GC includes “de novo” gliomatosis (primary gliomatosis); conversely, the term “secondary gliomatosis” refers to a diffuse pattern of growth of a preexistent focal glioma.
GC has been for a long time considered as a rare and very aggressive tumor, with most cases diagnosed at autopsy [1]. The widespread use of magnetic resonance imaging (MRI) clearly shows that the incidence has been underestimated in the past and also reveals a wide heterogeneity in the outcome with a number of indolent and slowly evolving cases. GC has been reported at any age (from infant to elderly patients, but clearly neonatal forms correspond to a different entity), with a peak incidence between 40–50 years and a slightly higher prevalence in males [2–4, 5•].
Because of the rarity of the disease, the majority of the publications are small retrospective case series or case reports: thus, many aspects of the disease remain to be clarified.
Clinical aspects
Clinical presentation is variable, depending on the structures involved. In the most recent series, seizures were more common than focal neurological deficit and intracranial hypertension [5•, 6–8]. When isolated, seizures often reveal a slowly evolving GC. In some patients the presentation consists of a status epilepticus. In contrast, older studies (including patients mainly from the CT-era) have indicated headache and intracranial hypertension as the most common presenting symptoms corresponding usually to aggressive and rapidly evolving GC [9–11]. GC can present with neurocognitive deficits and personality changes: when isolated, these symptoms can mimic dementia [12]. Gait disturbance, cerebellar signs and cranial nerve palsies are present in case of an infratentorial involvement. GC can be revealed by unusual symptoms such as Parkinsonian syndrome when involving basal ganglia [13], blurred vision due to optic nerve infiltration [14], or spinal symptoms in case of spinal cord involvement.
Neuroimaging
CT shows only subtle ill-defined low density or even isodensity diffuse brain swelling, discrete ventricular asymmetry, but it does not adequately reveal the true extent of the disease, and may even be considered normal in a minority of cases [4]. MRI has a greater sensitivity, showing diffuse T2/FLAIR hyperintensities of the involved cerebral structures; mass effect may be absent or minimal, while in up to one-third of patients small and patchy areas of contrast enhancement are present. Such features are non-specific and patients are often misdiagnosed with other neurological diseases, such as CNS inflammatory diseases, vasculitis, encephalitis, leucoencephalopathies, especially when there is no obvious mass effect [4].

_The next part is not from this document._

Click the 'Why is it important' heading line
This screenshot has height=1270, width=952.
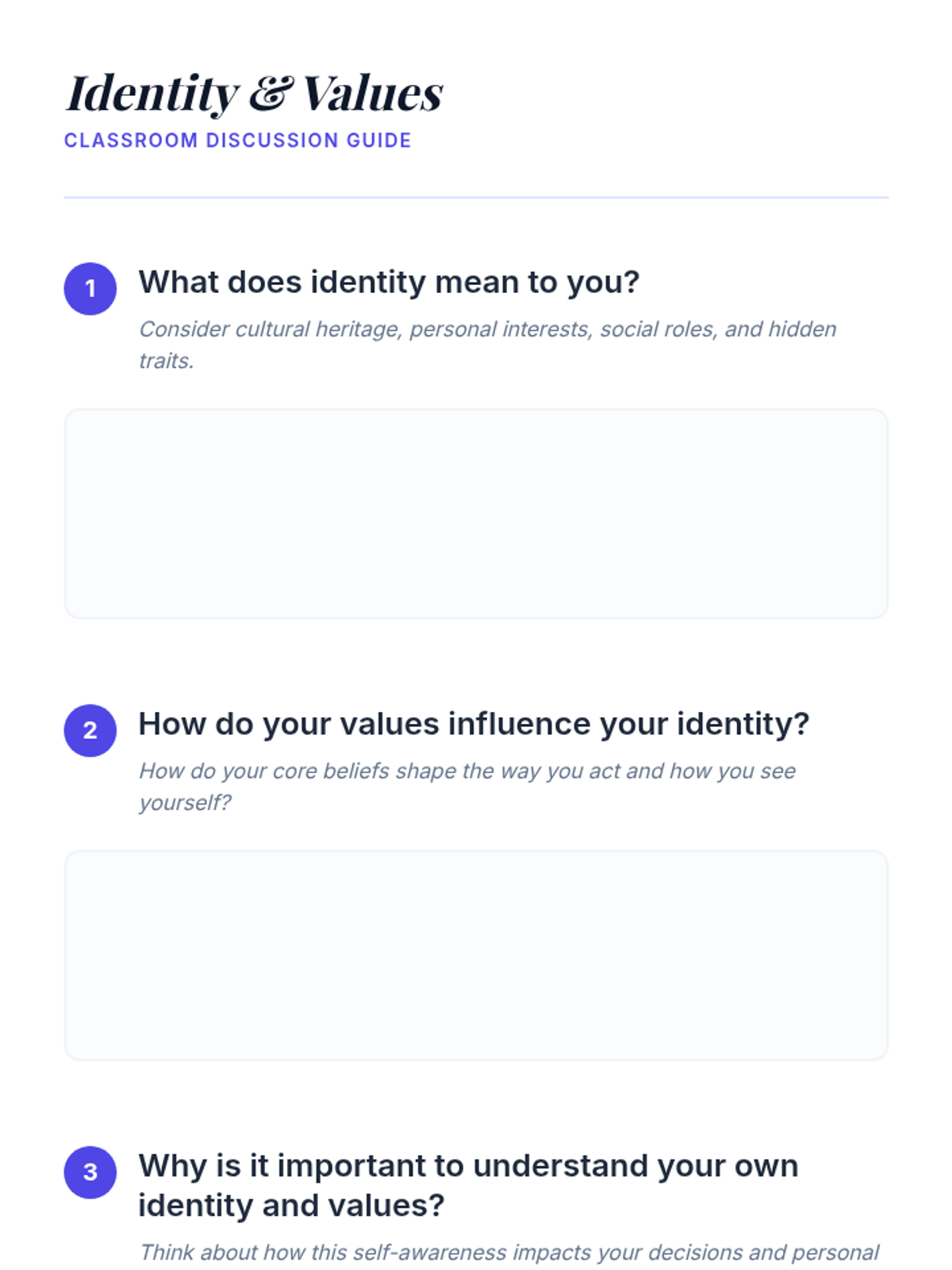pyautogui.click(x=468, y=1166)
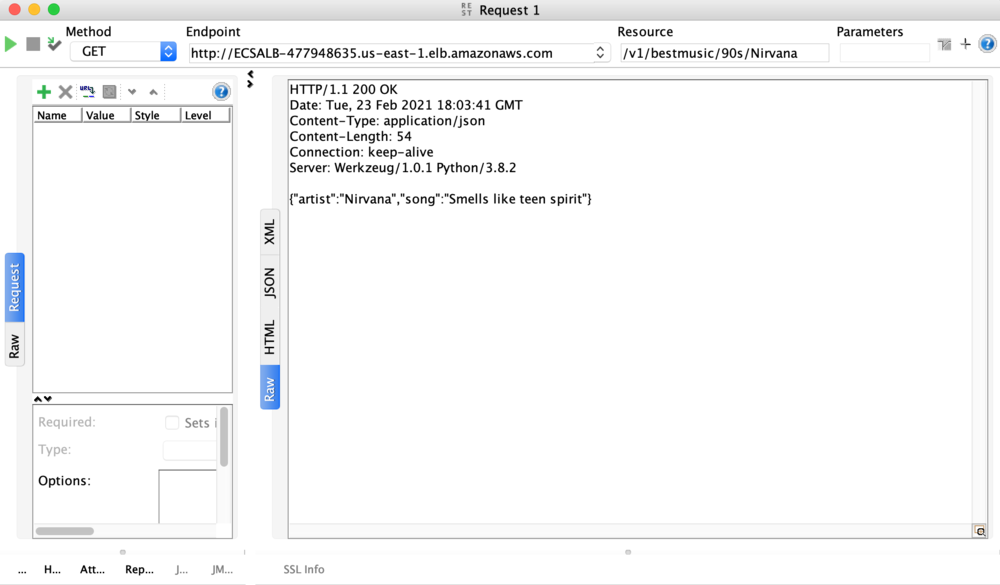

Nevertheless, asymmetrical or heterogeneous distribution of hyper-intense areas on FLAIR/T2 sequences, mild hemispheric swelling, collapse of a ventricular horn, thickening of the corpus callosum, involvement of the anterior white commissure, loss of clear delineation between white and gray matter are all suggestive of GC [11, 15–19]. Most of the GC predominate in the white matter; less frequently GC involves predominantly grey matter and shows an abnormally thick cortex or bilateral involvement of basal nuclei and thalamus[19] (Fig. 1, A and B). During the course of the disease, another third of patients develop contrast-enhancing lesions, sometimes with important mass effect.
A, An example of a grey matter GC involving mostly basal ganglia (top: T1 with gadolinium; bottom: FLAIR). B, An example of white matter gliomatosis cerebri on FLAIR with excellent response to temozolomide (top: before treatment; bottom: after six temozolomide cycles). C, HE of a GC invading the corpus callosum. D, Ki67 labelling of the same sample of figure C. E, Ki67 labeling showing proliferating tumor cells invading the cerebellum. F, IDH1R132H labelling. (Courtesy of Dr Karima Mokhtari).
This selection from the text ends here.